Bernard presented the group with a brief history of mussels. Who knew that freshwater mussels were the most threatened animal in North America. Minnesota is the home to 50 of the 300 species found in North America, with 2 of those (50) extirpated and only the presence of their empty shells verifies that they once lived in the waters of Minnesota. Their demise is due to the degradation of habitat (sedimentation from soil erosion) and pollutants in our surface waters. Also, there was a large button industry and overharvesting of the mussels to punch buttons out of the shells also led to their decline. Many of the common names of mussels in Minnesota are based on their appearance with fun names such as, monkeyface, wartyback, winged maple leaf, pistolgrip, and deertoe to name a few.
The group then moved down to the river to get their feet wet for the mussel ‘hike’. There is a gravel/sand bar along Memorial Park that is scattered with a fair amount of shells. The search was on for live mussels in the channel and gather shells for Bernard to identify.
There was a lot of excitement when a female “gravid” (pregnant) pocketbook mussel was found. Bernard pointed out the swollen gills that contain the larvae. An interesting fact about the life cycle of mussels is that they require fish gills as a host for the larvae. Certain species of mussels require certain species of fish. When the mussel is ready to release the larvae, the shell opens with the swollen gills, the right fish comes along and bites the gills, and the microscopic larvae are released. They are shaped like little grapple hooks and their “job” is to hook onto the fish gills where they live for a short time before releasing themselves to drop to the bottom of the channel and begin life as a mussel. The pocketbook mussel that was found also has a fleshy lure shaped tissue that it waves about in the water to attract the fish, if you google mussel lures you should be able to find a fascinating video of this live action!
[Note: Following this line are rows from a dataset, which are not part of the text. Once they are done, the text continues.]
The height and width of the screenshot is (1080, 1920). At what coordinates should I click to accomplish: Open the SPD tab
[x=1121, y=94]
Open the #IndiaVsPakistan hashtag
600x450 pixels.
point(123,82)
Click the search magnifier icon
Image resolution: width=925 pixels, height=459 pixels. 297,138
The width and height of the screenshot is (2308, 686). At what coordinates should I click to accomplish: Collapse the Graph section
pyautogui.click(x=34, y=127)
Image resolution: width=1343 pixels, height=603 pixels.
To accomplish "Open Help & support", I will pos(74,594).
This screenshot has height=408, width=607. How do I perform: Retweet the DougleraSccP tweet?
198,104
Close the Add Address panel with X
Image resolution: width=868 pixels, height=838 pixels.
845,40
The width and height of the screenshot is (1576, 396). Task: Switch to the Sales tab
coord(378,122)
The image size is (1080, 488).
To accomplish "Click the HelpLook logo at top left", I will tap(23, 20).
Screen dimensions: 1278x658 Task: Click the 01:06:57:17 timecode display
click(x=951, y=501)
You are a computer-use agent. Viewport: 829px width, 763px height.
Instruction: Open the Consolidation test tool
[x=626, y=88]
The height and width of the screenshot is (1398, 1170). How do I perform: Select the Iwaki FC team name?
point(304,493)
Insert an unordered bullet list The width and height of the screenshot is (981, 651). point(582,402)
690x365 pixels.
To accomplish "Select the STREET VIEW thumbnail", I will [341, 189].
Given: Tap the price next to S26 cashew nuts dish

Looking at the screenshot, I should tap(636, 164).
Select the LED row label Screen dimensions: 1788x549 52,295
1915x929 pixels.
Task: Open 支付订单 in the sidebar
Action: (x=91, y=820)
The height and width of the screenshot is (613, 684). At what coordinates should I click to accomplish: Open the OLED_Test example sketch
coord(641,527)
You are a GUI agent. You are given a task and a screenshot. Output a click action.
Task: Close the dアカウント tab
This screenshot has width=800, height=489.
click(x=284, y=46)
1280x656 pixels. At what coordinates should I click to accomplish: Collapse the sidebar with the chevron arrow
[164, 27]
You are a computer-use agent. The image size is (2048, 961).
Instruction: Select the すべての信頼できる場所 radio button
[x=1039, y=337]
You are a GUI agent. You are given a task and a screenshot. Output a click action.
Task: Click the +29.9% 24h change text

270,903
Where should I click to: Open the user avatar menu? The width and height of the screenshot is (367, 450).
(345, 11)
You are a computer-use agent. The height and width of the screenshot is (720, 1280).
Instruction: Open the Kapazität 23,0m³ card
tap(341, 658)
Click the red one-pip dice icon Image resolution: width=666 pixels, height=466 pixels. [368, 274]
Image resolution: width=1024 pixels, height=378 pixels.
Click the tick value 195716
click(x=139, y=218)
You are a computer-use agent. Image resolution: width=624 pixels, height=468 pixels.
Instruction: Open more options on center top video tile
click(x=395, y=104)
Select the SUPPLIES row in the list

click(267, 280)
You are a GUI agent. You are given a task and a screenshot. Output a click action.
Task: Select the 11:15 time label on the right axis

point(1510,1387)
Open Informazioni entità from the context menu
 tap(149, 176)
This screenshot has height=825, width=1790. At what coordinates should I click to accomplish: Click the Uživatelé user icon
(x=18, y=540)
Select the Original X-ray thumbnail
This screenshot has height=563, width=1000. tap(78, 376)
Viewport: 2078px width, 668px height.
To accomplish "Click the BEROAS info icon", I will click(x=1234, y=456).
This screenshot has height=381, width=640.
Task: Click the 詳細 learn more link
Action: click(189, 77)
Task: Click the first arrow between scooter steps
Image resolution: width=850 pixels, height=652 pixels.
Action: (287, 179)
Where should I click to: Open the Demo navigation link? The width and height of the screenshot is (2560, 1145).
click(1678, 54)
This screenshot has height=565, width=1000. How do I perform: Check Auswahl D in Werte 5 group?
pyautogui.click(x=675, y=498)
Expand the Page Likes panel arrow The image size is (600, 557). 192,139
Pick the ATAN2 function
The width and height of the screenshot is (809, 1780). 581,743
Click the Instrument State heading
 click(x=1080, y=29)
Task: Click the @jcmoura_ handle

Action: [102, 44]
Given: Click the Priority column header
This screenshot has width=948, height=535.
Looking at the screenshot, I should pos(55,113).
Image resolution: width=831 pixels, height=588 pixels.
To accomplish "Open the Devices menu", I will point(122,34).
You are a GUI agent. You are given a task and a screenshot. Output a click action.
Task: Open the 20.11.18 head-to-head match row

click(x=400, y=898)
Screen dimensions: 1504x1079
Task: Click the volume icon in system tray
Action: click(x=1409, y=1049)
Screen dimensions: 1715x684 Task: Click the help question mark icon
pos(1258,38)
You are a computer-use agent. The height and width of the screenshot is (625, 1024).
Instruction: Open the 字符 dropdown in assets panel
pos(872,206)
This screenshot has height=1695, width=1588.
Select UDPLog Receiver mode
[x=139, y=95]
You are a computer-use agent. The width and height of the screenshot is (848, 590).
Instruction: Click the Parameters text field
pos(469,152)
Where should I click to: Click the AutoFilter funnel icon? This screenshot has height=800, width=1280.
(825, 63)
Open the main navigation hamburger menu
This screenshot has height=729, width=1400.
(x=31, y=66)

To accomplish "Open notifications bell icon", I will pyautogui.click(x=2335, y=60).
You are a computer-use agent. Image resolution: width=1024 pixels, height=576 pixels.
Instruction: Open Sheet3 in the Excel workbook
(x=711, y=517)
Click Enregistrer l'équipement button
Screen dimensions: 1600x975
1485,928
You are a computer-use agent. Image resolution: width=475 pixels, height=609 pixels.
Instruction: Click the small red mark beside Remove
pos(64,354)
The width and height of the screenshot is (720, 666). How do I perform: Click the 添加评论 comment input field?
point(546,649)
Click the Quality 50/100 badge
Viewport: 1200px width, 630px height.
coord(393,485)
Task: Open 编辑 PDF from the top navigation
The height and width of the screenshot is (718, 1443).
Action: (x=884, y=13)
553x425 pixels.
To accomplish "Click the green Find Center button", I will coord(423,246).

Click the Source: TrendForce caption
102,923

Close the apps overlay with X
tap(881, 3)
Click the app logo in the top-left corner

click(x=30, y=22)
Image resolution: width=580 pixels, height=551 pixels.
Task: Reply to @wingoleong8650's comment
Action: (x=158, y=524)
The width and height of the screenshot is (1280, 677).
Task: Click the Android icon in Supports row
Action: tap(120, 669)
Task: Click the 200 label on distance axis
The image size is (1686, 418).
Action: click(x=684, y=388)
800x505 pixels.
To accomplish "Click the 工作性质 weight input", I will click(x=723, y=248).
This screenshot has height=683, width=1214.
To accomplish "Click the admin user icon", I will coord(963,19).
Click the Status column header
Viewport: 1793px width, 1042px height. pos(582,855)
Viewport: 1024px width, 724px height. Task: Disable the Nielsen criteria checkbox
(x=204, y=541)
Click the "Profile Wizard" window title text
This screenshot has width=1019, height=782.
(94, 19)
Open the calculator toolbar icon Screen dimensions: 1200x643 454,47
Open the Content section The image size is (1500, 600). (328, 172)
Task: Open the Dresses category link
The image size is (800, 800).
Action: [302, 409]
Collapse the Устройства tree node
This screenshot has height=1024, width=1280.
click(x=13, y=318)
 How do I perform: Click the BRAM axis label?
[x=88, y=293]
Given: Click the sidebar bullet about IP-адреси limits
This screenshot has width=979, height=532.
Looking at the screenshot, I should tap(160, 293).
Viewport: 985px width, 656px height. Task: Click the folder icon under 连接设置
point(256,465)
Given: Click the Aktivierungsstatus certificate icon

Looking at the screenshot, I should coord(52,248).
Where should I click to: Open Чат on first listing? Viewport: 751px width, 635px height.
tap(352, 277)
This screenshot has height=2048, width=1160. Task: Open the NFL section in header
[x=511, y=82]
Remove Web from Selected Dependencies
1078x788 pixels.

Because of fish being an integral part of the mussels life cycle, the recent removal of dams on the Minnesota, Chippewa and Pomme de Terre rivers increase the possibility of more mussel diversity in these river systems.
There was quite an assortment of species that were found by the group which Bernard identified. The species included threeridge, pocketbooks, pink heelsplitter, mapleleaf and a few more. Three different shells were found: spike, round pigtoe and fawnsfoot, that give historical evidence of their presence in the Minnesota river, however no live specimens have been found at least since before 1980.
It was a fascinating and educational morning. I want to give a huge thank you to CURE for sponsoring the event and to Bernard Sietman for sharing his knowledge and passion.